By the time patients present for treatment at a clinic detected to treating eating disorders, they usually have had recent visits with a variety of healthcare providers – many of whom treated a specific effect of the eating disorder without recognizing the underlying cause.
The reality is that primary care physicians, gynecologists, therapists, pediatricians, cardiologists, endocrinologists and other providers often do not recognize the symptoms of eating disorders and miss the opportunity to intervene or refer the patient to specialized care.
Yet in many cases, these are the same healthcare professionals who regularly identify conditions beyond their expertise to heal and refer patients to surgeons and specialists for treatment.
What makes this situation more difficult is the patient’s desire to be treated for symptoms and co-morbidities without having to reveal the underlying cause. In denial about their eating disorders or actively hiding them, these patients certainly aren’t going to announce their real problem or write “eating disorder” on an intake form.
So how can healthcare professionals do a better job spotting patients with eating disorders and help them get the care they need? One way is to understand presentations common linked to the underlying issue.
Eating disorders can cause a range of gastrointestinal issues such as gastroparesis, constipation, bloating, or laxative abuse. Other red flags include endocrine abnormalities, thyroid issues, elevated cortisol levels, missed menstrual cycles, and low testosterone levels.
While eating disorders are more common in females, males also can develop the diseases and shouldn’t be overlooked. It also is important to remember that eating disorders cross socioeconomic boundaries and age groups.
Primary care physicians are most likely to identify patients with or at risk for eating disorders, simply because they see a high volume and wide variety of patients. In addition, gastroenterologists, endocrinologists, cardiologists, and gynecologists are the specialists who tend to treat conditions caused by anorexia, bulimia and other eating disorders, even if they are not aware of what triggered the problems.
Of course, psychiatrists, psychologists, and therapists often identify eating disorders during broader treatment and need to refer patients for specialized care.
If a patient’s complaint or other factors raise suspicions that an eating disorder might be present, a series of screening questions can help determine if further intervention is necessary.
A good technique is the SCOFF questions, developed by researchers in London:
• Do you make yourself Sick because you feel uncomfortably full?
• Do you worry that you have lost Control over how much you eat?
• Have you recently lost more than One stone (14 lb.) in a 3-month period?
• Do you believe yourself to be Fat when others say you are too thin?
• Would you say that Food dominates your life?

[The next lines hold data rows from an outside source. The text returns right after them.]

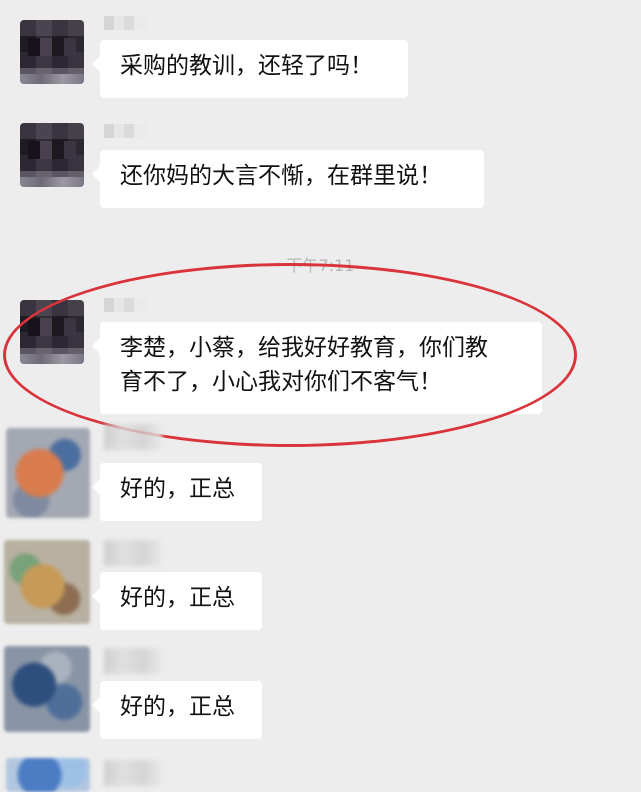 The height and width of the screenshot is (792, 641). What do you see at coordinates (281, 176) in the screenshot?
I see `message-text: 还你妈的大言不惭，在群里说！` at bounding box center [281, 176].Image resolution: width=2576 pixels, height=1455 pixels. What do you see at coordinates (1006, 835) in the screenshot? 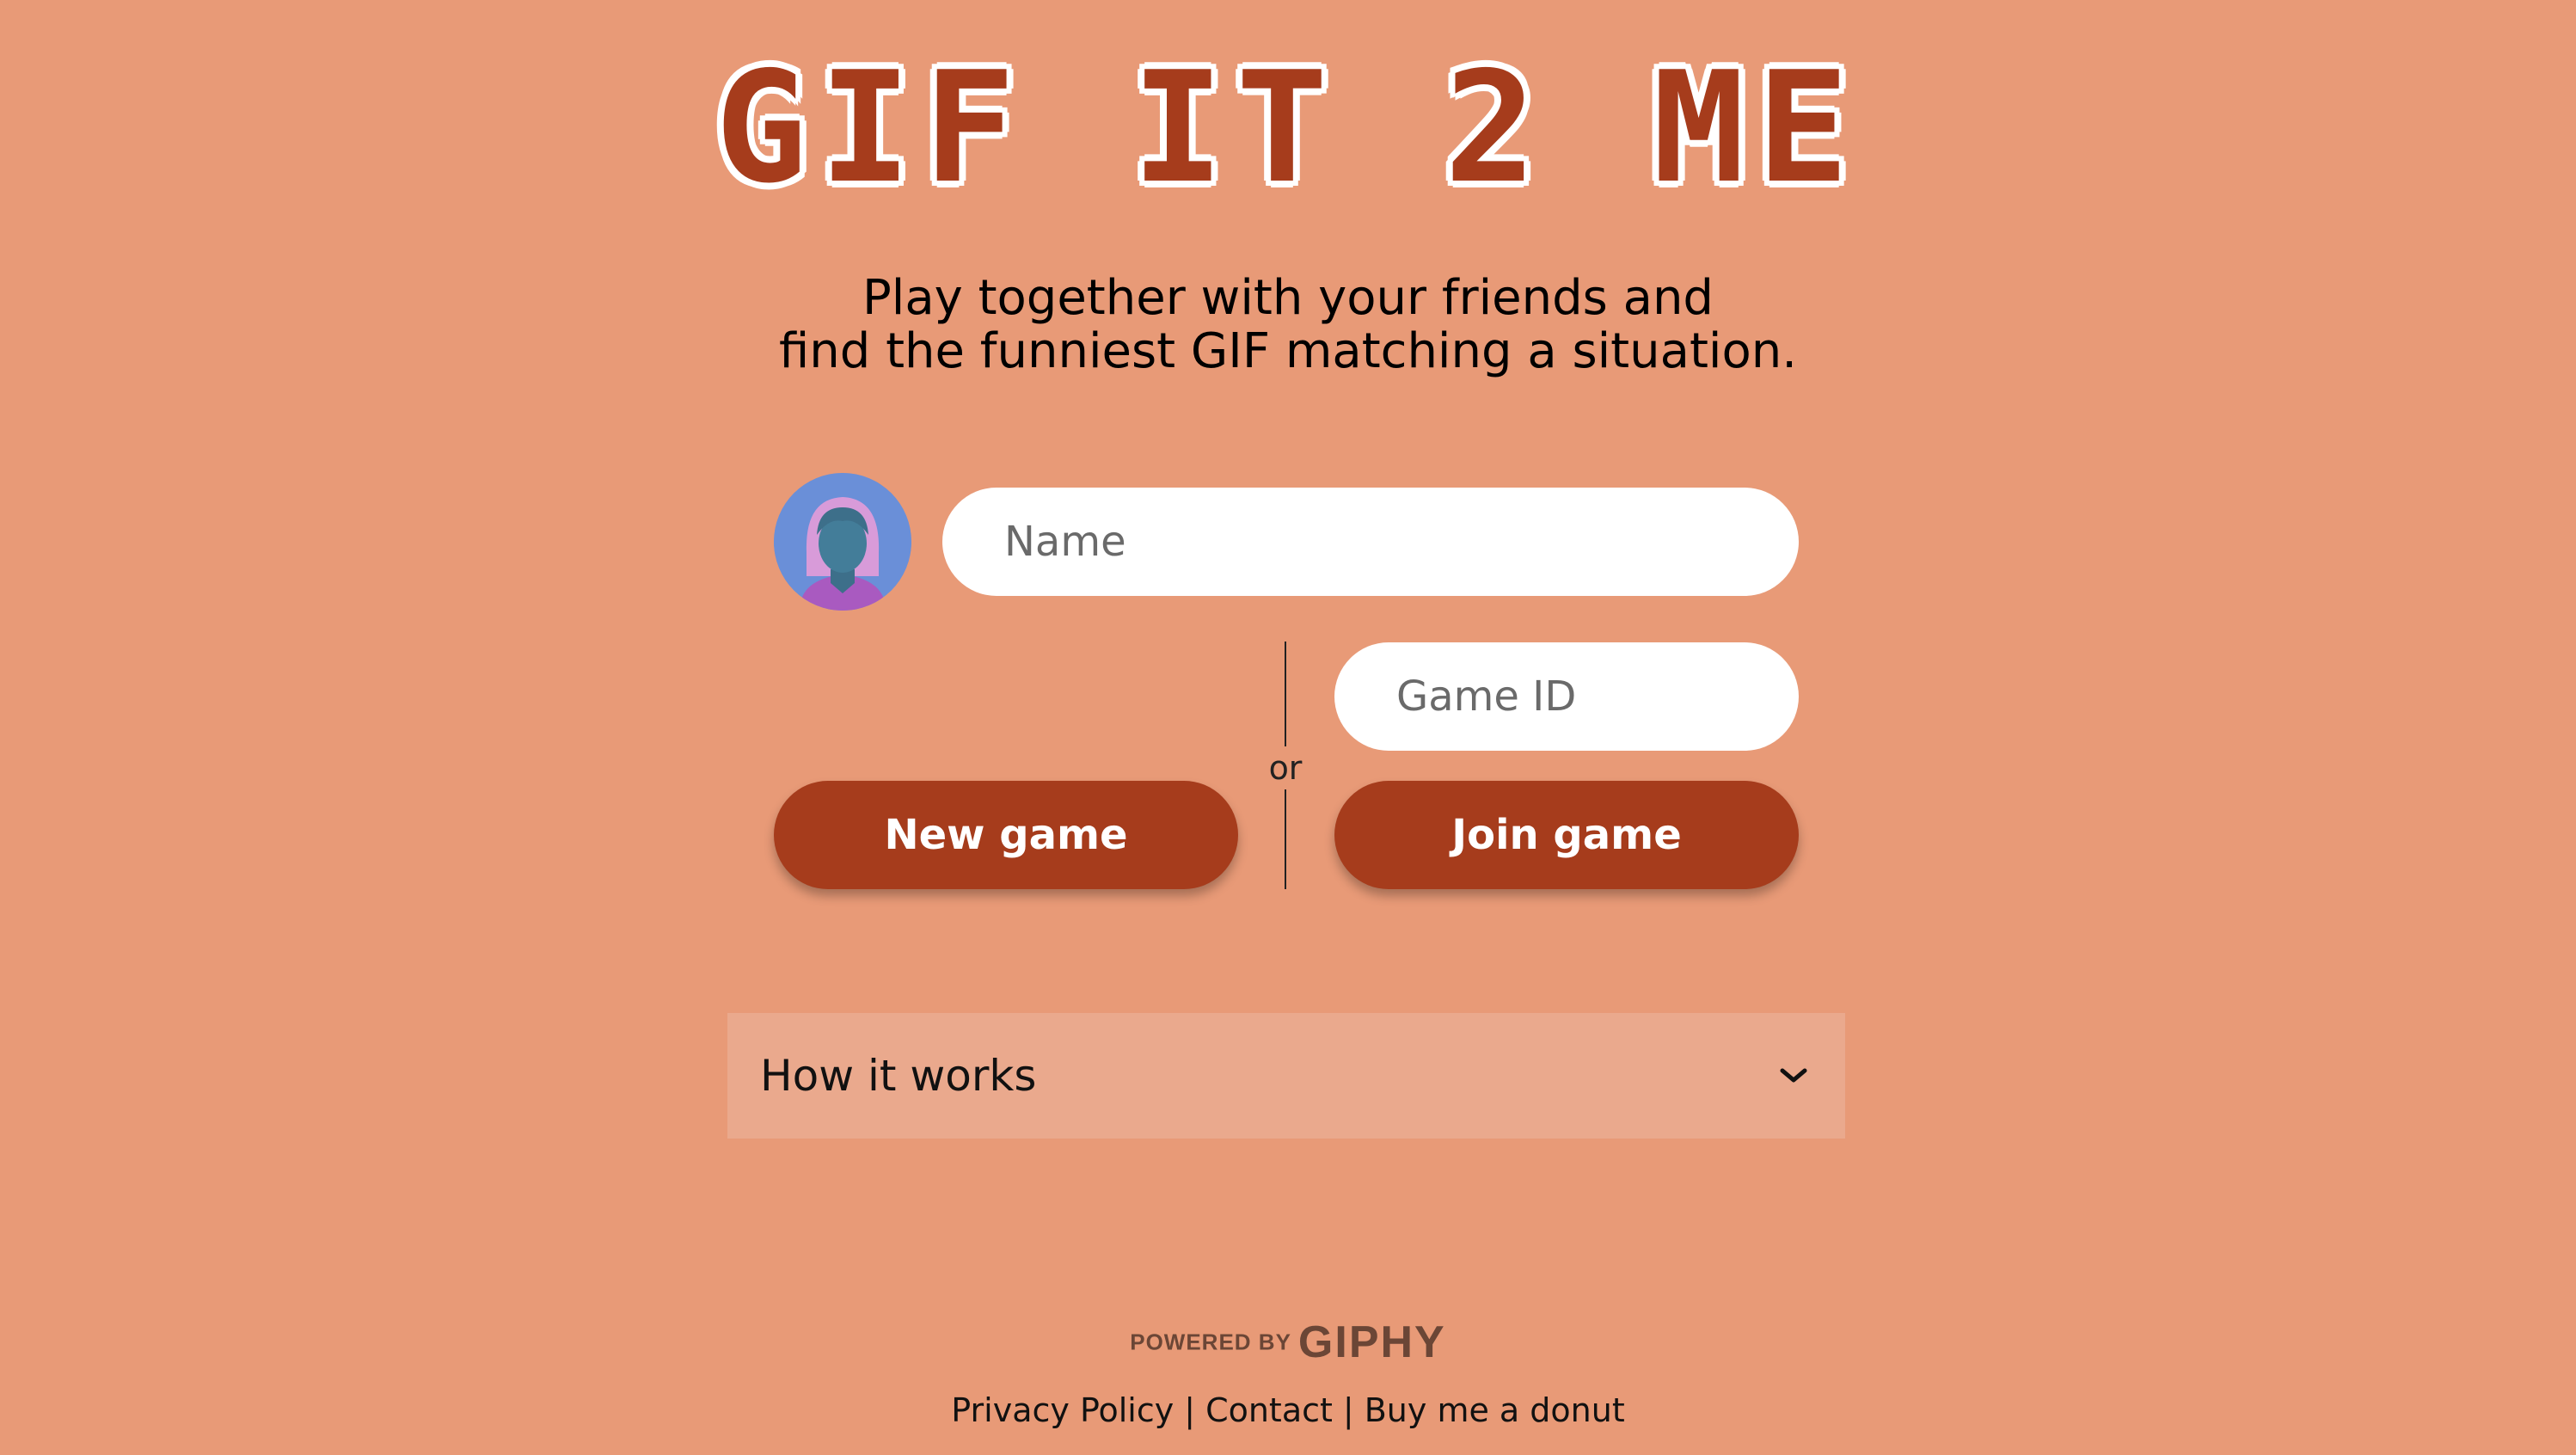
I see `new-game-button: New game` at bounding box center [1006, 835].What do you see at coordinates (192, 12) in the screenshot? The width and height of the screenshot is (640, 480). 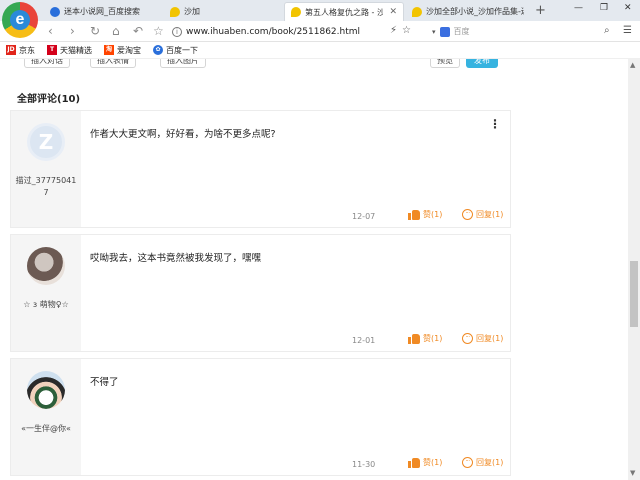 I see `tab-title: 沙加` at bounding box center [192, 12].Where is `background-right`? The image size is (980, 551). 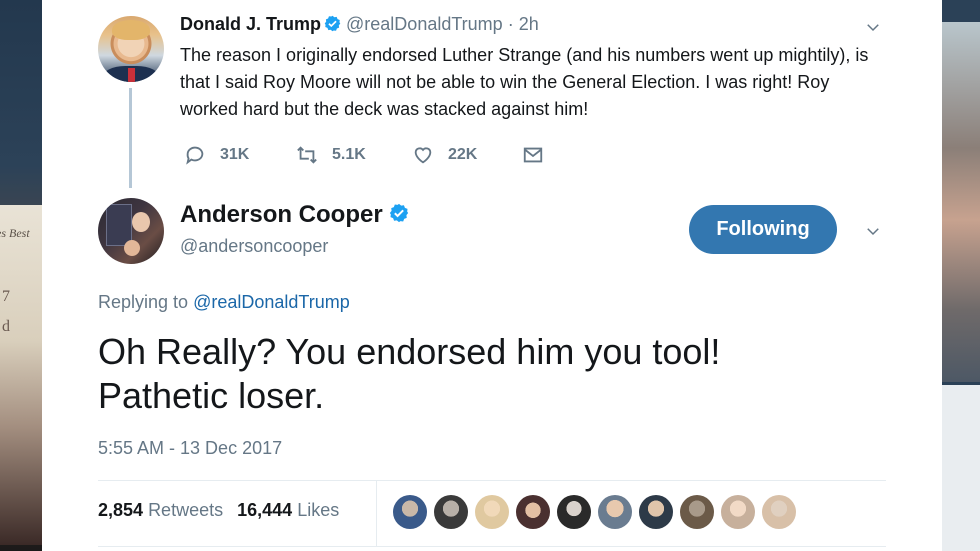 background-right is located at coordinates (961, 276).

Follow up positive answers with additional questions such as whether the patient uses laxatives or purges and what a typical day’s diet is like.
When an eating disorder is suspected, soothingly talk to the patient about it, keeping in mind that he or she is likely to be embarrassed or ashamed and deny the possibility at first. Gentle probing and reassurance might help the patient open up and speak more freely about fears and eating habits.
Parents should be brought into the discussion when the patient is a child, and permission should be sought from teen – and even many adult patients – to involve family members. Obtaining permission is worth the effort because family support can be critical in helping a patient overcome an eating disorder.
If the patient or family members become concerned during the discussion, reassure them that eating disorders are treatable and that they can get help from specialists with extensive experience treating the disease. People with eating disorders – and their loved ones – often worry that their situation is hopeless, and that no amount of intervention is going to ever help them eat normally.
Another stumbling block is that patients might be highly resistant to changing their eating habits because of deep-rooted psychological issues and simply want to shut down all discussion.
Counter that with reassurance that eating disorders are not a matter of willpower and that there is no shame in accepting help. Explain that the entire process of treating eating disorders is founded on compassion and understanding that patients can’t fight the disease on their own.
By being on the lookout for patients who need help overcoming eating disorder, medical professionals can help preserve patients’ health, improve their wellbeing and potentially save their lives.